I torn down a dozen of them a few months back and all but one had torx bits. Fortunately I had them on hand, as I now have another 6 and all with torx screws. Most of mine were older pieces, wonder if they changed them at some point, or maybe they used a different manufacturer to produce them.


----------



## g_axelsson (Feb 23, 2014)

The capacitors you pointed out in the video are all of the MLCC type, not tantalum.
MLCC:s could possibly contain palladium and silver, test if you want to know if it's worth to pursue them. I usually only collect the big ones and throw them in a bucket. If it isn't a lot of capacitors to remove it goes faster to just pick them off than testing them, but if you have a lot of similar scrap it could be worth testing first.

Göran


----------



## etack (Feb 23, 2014)

They are not worth the time to tear them down unless they are hughesnet LBN. Those are well worth the time.

Eric


----------



## Capteo (Feb 23, 2014)

Thank you g_axelsson/Göran, I'm still very new at looking for specific items on the board. I'm mainly getting into this hobby for the gold, silver, and copper because I feel that those might be the easiest to separate and process individually. That is my current impression. Still reading Hoke and watching many people's videos here and there.

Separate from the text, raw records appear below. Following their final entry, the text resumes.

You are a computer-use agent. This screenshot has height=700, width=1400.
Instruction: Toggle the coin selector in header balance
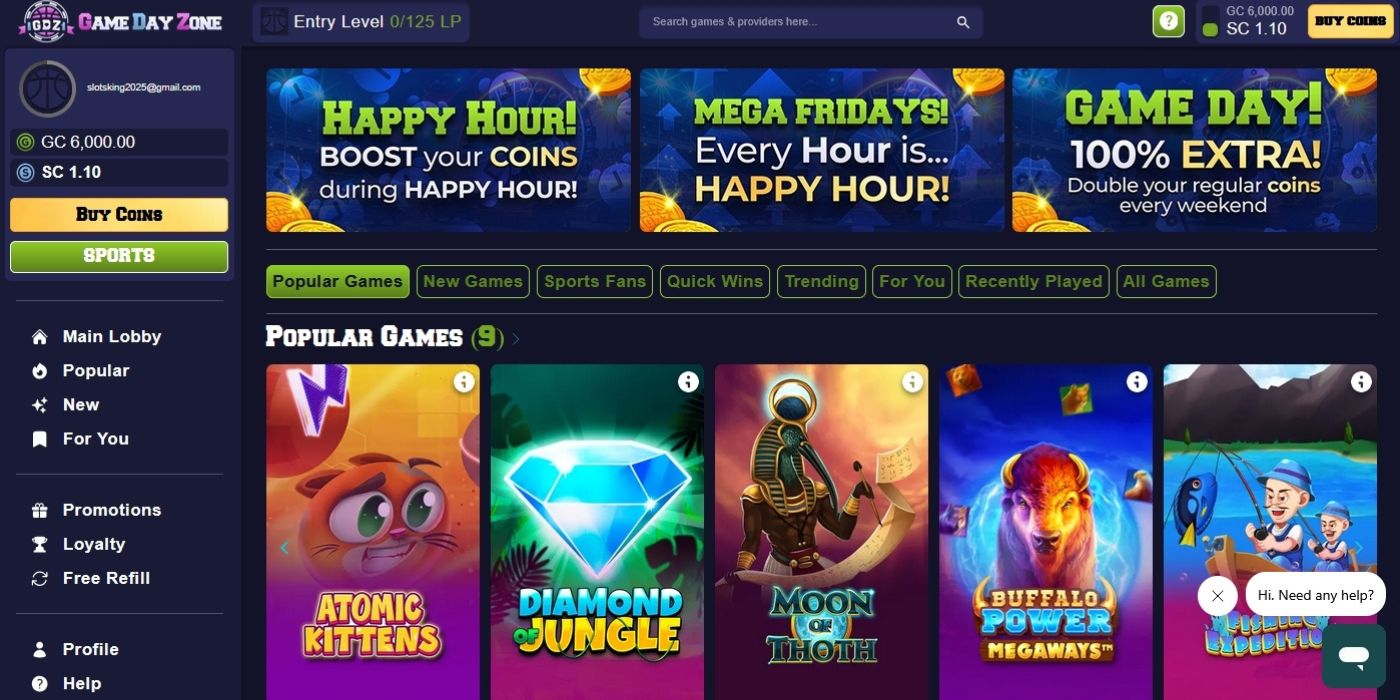coord(1210,22)
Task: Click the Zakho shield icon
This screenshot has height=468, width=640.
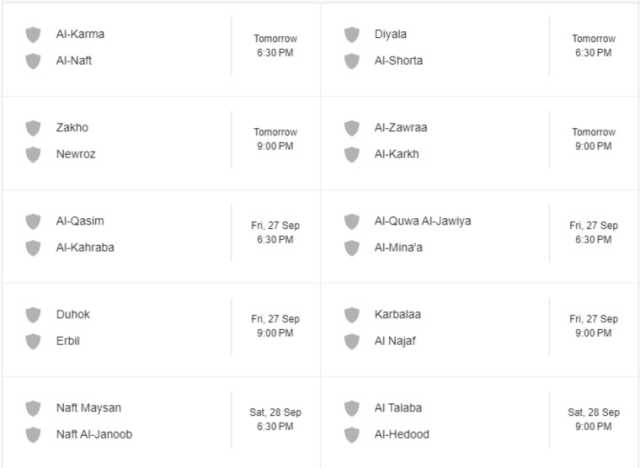Action: pyautogui.click(x=33, y=128)
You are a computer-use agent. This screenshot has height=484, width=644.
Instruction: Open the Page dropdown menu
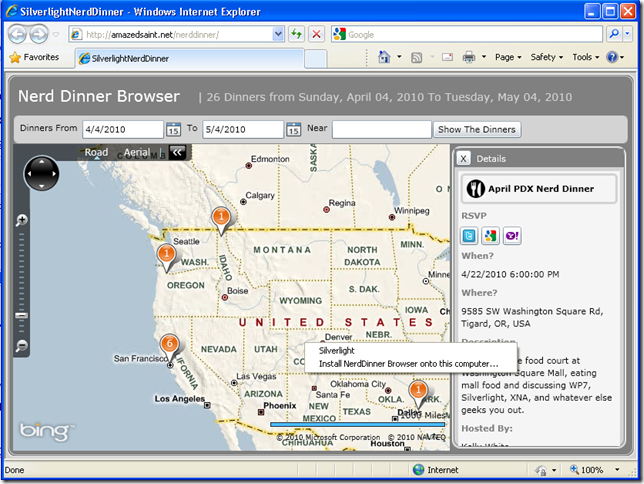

Eric, I'll definitely keep my eyes out on Craigslist for those Hughesnet LBNs then. In the last week I've seen 3 dish network.


----------



## sharkhook (Feb 23, 2014)

I don't know what service mine came from, all of mine were all ready off the dish, and donated to the bed of my truck. I didn't complain. Most folks around here despise hughsnet. I had bad experiences with them as well. Guess I need to watch for those a bit closer.


----------